In full and without changes, output the data.

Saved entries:
※ ※ ※
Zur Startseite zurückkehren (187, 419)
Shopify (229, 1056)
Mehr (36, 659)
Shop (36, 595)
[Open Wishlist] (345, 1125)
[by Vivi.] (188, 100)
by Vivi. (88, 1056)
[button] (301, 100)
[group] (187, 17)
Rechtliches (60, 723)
※ ※ ※
• _Reply to the task_:
Zur Startseite zurückkehren (187, 419)
Shopify (229, 1056)
Mehr (36, 659)
Shop (36, 595)
[Open Wishlist] (345, 1125)
[by Vivi.] (188, 100)
by Vivi. (88, 1056)
[button] (301, 100)
[group] (187, 17)
Rechtliches (60, 723)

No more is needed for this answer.